Stored data entries

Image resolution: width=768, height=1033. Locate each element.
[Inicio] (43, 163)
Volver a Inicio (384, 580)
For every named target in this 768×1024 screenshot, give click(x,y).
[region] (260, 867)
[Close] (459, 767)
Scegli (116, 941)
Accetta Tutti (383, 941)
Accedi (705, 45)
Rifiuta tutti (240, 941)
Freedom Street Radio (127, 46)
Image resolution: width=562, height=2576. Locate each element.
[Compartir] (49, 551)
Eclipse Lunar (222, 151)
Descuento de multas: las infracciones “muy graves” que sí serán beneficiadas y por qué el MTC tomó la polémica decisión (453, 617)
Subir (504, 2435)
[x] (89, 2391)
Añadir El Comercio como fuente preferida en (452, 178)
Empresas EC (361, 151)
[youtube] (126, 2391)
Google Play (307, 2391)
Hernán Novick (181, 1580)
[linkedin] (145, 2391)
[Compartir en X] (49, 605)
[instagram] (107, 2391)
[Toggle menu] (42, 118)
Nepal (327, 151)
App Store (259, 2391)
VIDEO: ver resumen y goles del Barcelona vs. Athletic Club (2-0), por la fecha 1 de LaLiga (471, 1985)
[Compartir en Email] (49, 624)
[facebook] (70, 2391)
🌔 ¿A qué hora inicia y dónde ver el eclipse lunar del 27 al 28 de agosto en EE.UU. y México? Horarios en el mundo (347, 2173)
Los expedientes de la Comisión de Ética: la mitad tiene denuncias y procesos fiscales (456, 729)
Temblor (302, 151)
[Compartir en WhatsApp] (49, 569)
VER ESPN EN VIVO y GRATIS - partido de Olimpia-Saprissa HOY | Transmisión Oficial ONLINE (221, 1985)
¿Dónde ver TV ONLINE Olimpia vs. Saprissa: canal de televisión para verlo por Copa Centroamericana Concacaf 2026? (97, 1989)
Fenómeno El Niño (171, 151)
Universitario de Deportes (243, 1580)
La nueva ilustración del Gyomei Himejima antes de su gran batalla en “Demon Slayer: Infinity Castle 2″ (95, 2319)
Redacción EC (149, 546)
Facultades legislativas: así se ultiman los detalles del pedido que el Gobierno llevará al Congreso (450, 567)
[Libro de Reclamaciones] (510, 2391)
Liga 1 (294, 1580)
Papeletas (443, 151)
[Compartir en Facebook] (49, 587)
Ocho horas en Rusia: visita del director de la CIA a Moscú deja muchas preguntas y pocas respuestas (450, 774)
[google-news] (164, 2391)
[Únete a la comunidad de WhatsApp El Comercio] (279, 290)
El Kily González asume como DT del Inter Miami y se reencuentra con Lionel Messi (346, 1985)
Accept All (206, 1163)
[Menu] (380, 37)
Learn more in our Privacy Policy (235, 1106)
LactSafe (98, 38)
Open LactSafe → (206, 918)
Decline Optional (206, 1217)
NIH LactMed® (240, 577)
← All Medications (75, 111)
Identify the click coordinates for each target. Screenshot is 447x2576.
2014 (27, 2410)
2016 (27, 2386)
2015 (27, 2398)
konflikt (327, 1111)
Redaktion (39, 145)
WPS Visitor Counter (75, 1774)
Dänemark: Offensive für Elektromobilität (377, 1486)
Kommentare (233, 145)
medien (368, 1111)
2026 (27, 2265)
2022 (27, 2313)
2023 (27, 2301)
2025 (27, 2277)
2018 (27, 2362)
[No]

EXERCISE DETAILS — Write the entries above out again, unchanged and complete.

REPLY —
Image resolution: width=768, height=1033. Locate each element.
[Inicio] (43, 163)
Volver a Inicio (384, 580)
For every named target in this 768×1024 screenshot, give click(x,y).
[region] (260, 867)
[Close] (459, 767)
Scegli (116, 941)
Accetta Tutti (383, 941)
Accedi (705, 45)
Rifiuta tutti (240, 941)
Freedom Street Radio (127, 46)
Image resolution: width=562, height=2576. Locate each element.
[Compartir] (49, 551)
Eclipse Lunar (222, 151)
Descuento de multas: las infracciones “muy graves” que sí serán beneficiadas y por qué el MTC tomó la polémica decisión (453, 617)
Subir (504, 2435)
[x] (89, 2391)
Añadir El Comercio como fuente preferida en (452, 178)
Empresas EC (361, 151)
[youtube] (126, 2391)
Google Play (307, 2391)
Hernán Novick (181, 1580)
[linkedin] (145, 2391)
[Compartir en X] (49, 605)
[instagram] (107, 2391)
[Toggle menu] (42, 118)
Nepal (327, 151)
App Store (259, 2391)
VIDEO: ver resumen y goles del Barcelona vs. Athletic Club (2-0), por la fecha 1 de LaLiga (471, 1985)
[Compartir en Email] (49, 624)
[facebook] (70, 2391)
🌔 ¿A qué hora inicia y dónde ver el eclipse lunar del 27 al 28 de agosto en EE.UU. y México? Horarios en el mundo (347, 2173)
Los expedientes de la Comisión de Ética: la mitad tiene denuncias y procesos fiscales (456, 729)
Temblor (302, 151)
[Compartir en WhatsApp] (49, 569)
VER ESPN EN VIVO y GRATIS - partido de Olimpia-Saprissa HOY | Transmisión Oficial ONLINE (221, 1985)
¿Dónde ver TV ONLINE Olimpia vs. Saprissa: canal de televisión para verlo por Copa Centroamericana Concacaf 2026? (97, 1989)
Fenómeno El Niño (171, 151)
Universitario de Deportes (243, 1580)
La nueva ilustración del Gyomei Himejima antes de su gran batalla en “Demon Slayer: Infinity Castle 2″ (95, 2319)
Redacción EC (149, 546)
Facultades legislativas: así se ultiman los detalles del pedido que el Gobierno llevará al Congreso (450, 567)
[Libro de Reclamaciones] (510, 2391)
Liga 1 (294, 1580)
Papeletas (443, 151)
[Compartir en Facebook] (49, 587)
Ocho horas en Rusia: visita del director de la CIA a Moscú deja muchas preguntas y pocas respuestas (450, 774)
[google-news] (164, 2391)
[Únete a la comunidad de WhatsApp El Comercio] (279, 290)
El Kily González asume como DT del Inter Miami y se reencuentra con Lionel Messi (346, 1985)
Accept All (206, 1163)
[Menu] (380, 37)
Learn more in our Privacy Policy (235, 1106)
LactSafe (98, 38)
Open LactSafe → (206, 918)
Decline Optional (206, 1217)
NIH LactMed® (240, 577)
← All Medications (75, 111)
Identify the click coordinates for each target. Screenshot is 447x2576.
2014 (27, 2410)
2016 (27, 2386)
2015 (27, 2398)
konflikt (327, 1111)
Redaktion (39, 145)
WPS Visitor Counter (75, 1774)
Dänemark: Offensive für Elektromobilität (377, 1486)
Kommentare (233, 145)
medien (368, 1111)
2026 (27, 2265)
2022 (27, 2313)
2023 (27, 2301)
2025 (27, 2277)
2018 (27, 2362)
[No]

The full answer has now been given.